←back to thread

NPM debug and chalk packages compromised

(www.aikido.dev)
1369 points universesquid | 1 comments | 08 Sep 25 15:37 UTC | HN request time: 0.209s | source
Show context
cddotdotslash ◴[08 Sep 25 17:05 UTC] No.45170804[source]
NPM deserves some blame here, IMO. Countless third party intel feeds and security startups can apparently detect this malicious activity, yet NPM, the single source of truth for these packages, with access to literally every data event and security signal, can't seem to stop falling victim to this type of attack? It's practically willful ignorance at this point.
replies(5): >>45170982 #>>45172458 #>>45172566 #>>45173494 #>>45175539 #
legohead ◴[08 Sep 25 20:26 UTC] No.45173494[source]
I blame the prevalence of package mangers in the first place. Never liked em, just for this reason. Things were fine before they became mainstream. Another annoying reason is package files that are set to grab the latest version, randomly breaking your environment. This isn't just npm of course, I hate them all equally.
replies(1): >>45174969 #
stevenpetryk ◴[08 Sep 25 22:33 UTC] No.45174969[source]
I'm a little confused, is this rage bait or what?

> Things were fine before they became mainstream

As in, things were fine before we had commonplace tooling to fetch third party software?

> package files that are set to grab the latest version

The three primary Node.js package managers all create a lockfile by default.
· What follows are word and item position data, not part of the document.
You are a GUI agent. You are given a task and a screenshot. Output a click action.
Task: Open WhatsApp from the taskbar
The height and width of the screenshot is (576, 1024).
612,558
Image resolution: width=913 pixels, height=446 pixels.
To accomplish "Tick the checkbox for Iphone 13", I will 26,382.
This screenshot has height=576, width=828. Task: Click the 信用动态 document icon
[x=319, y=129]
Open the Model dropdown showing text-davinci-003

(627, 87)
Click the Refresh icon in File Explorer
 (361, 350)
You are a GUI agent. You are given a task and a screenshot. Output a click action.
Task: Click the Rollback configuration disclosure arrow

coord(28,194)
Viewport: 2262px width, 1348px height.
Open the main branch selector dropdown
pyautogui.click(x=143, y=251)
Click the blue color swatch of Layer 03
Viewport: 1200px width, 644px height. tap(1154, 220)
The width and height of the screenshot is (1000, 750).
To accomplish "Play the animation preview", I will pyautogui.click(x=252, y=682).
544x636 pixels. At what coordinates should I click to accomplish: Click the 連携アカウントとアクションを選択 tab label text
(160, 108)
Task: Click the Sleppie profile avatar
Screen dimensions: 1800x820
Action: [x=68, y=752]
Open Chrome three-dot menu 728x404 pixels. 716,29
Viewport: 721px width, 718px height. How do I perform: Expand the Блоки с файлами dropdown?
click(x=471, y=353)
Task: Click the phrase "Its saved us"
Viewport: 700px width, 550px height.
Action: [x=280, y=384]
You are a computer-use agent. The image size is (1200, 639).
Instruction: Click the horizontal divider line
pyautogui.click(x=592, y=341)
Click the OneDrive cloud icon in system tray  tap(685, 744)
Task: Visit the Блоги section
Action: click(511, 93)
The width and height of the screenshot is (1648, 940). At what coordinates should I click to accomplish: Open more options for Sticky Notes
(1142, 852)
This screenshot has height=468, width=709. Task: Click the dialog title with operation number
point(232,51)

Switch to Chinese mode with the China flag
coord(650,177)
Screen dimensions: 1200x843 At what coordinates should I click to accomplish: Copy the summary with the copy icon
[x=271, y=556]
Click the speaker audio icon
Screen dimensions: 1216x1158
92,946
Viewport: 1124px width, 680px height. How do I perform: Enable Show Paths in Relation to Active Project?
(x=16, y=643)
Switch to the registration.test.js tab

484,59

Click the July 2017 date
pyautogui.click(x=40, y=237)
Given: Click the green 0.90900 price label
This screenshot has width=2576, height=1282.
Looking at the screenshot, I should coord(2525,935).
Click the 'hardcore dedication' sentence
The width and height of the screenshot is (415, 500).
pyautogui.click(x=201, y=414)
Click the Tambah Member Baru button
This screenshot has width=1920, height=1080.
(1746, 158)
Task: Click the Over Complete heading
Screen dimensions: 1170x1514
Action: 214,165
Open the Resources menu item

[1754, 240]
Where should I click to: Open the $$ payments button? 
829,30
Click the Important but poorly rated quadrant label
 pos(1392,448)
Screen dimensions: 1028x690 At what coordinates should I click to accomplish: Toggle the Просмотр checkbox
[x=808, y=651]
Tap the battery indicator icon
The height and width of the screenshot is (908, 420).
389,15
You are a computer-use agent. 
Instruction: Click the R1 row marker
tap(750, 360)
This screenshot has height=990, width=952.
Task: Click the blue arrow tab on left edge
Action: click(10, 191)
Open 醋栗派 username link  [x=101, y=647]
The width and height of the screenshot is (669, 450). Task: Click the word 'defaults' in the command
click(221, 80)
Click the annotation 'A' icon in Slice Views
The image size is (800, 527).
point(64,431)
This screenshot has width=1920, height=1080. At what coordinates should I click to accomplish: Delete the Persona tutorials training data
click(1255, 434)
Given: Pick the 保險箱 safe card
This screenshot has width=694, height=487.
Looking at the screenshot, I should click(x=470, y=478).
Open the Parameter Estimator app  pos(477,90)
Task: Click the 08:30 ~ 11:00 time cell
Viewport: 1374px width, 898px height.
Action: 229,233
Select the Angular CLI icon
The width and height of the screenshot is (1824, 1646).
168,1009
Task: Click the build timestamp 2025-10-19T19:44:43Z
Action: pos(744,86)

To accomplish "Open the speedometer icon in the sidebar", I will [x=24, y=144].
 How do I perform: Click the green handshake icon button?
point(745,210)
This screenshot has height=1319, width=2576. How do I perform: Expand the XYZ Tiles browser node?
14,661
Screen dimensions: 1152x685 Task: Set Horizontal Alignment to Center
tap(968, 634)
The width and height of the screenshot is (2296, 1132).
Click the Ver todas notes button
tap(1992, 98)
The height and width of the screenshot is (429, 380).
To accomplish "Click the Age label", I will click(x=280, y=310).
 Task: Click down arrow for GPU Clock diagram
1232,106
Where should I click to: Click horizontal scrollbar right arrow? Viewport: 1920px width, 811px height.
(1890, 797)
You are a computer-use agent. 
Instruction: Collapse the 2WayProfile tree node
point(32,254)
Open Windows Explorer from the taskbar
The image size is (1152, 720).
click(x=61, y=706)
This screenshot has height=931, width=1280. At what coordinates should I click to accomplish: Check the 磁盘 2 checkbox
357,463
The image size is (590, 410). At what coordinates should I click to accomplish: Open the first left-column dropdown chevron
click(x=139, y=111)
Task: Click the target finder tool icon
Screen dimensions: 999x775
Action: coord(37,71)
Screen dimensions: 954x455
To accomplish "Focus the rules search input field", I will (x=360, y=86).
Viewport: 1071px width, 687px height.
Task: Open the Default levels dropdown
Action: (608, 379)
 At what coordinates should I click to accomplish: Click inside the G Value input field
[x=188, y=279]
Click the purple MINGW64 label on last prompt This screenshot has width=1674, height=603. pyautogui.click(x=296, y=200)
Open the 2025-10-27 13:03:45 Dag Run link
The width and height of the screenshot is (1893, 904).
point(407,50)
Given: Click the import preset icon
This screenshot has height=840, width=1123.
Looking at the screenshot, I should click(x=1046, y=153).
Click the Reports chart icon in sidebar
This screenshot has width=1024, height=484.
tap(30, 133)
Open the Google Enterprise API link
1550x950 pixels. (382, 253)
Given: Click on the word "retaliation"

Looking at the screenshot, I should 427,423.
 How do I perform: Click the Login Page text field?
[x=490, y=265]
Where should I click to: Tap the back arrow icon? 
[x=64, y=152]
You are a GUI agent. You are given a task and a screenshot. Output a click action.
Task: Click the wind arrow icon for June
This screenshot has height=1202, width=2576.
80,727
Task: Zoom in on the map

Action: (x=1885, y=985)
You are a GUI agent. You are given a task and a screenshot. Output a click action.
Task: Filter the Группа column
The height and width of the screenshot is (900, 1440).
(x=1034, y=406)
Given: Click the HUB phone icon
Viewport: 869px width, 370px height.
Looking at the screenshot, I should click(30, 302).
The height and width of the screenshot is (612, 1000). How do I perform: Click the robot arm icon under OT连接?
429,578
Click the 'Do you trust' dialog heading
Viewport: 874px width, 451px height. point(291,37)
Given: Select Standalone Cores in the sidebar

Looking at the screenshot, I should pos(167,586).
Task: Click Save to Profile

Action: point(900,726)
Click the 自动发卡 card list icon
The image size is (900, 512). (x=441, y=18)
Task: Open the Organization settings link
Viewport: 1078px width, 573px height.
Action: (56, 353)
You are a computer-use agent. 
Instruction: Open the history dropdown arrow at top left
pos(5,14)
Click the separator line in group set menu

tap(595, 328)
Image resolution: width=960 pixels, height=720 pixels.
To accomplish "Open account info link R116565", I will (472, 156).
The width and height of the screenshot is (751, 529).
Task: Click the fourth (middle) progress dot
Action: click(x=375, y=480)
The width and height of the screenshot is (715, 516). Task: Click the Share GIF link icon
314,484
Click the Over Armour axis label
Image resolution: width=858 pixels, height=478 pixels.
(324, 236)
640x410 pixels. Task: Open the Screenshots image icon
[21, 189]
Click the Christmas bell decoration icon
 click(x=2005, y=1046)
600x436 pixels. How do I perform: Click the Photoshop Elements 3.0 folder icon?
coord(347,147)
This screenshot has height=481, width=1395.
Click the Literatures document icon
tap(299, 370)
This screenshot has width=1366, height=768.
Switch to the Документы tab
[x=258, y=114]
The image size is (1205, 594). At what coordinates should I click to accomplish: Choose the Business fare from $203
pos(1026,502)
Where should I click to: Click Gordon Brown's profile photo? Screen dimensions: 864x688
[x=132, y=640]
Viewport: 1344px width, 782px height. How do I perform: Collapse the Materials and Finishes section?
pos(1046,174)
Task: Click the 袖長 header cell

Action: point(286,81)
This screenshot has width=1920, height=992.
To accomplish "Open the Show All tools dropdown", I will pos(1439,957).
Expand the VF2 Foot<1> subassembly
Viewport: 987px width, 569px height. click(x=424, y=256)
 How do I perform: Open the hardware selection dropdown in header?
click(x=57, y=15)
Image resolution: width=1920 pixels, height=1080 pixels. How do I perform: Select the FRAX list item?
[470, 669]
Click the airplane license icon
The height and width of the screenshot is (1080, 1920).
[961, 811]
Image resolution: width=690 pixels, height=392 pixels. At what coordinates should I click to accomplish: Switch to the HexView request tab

replies(2): >>45177902 #>>45184146 #
1. int_19h ◴[09 Sep 25 16:14 UTC] No.45184146[source]
> As in, things were fine before we had commonplace tooling to fetch third party software?

In some ways they were. I remember how much friction it was to take a dependency in your typical desktop C++ or Delphi app in late 90s - early 00s. And because of that, developers would generally be hesitant to add a new dependency without a strong justification, especially so any kind of dependency that comes with its own large dependency tree. Which, in turn, creates incentives for library authors to create fairly large, framework-style libraries. So you end up with an ecosystem where dependencies are much more coarse and there are fewer of them, so dependency graphs are shallow. Whether this is an advantage or a disadvantage in its own right can be debated, but it's definitely less susceptible to this kind of attack because updating dependencies in such a system is also much more involved; it's not something that you do with a single `npm install`.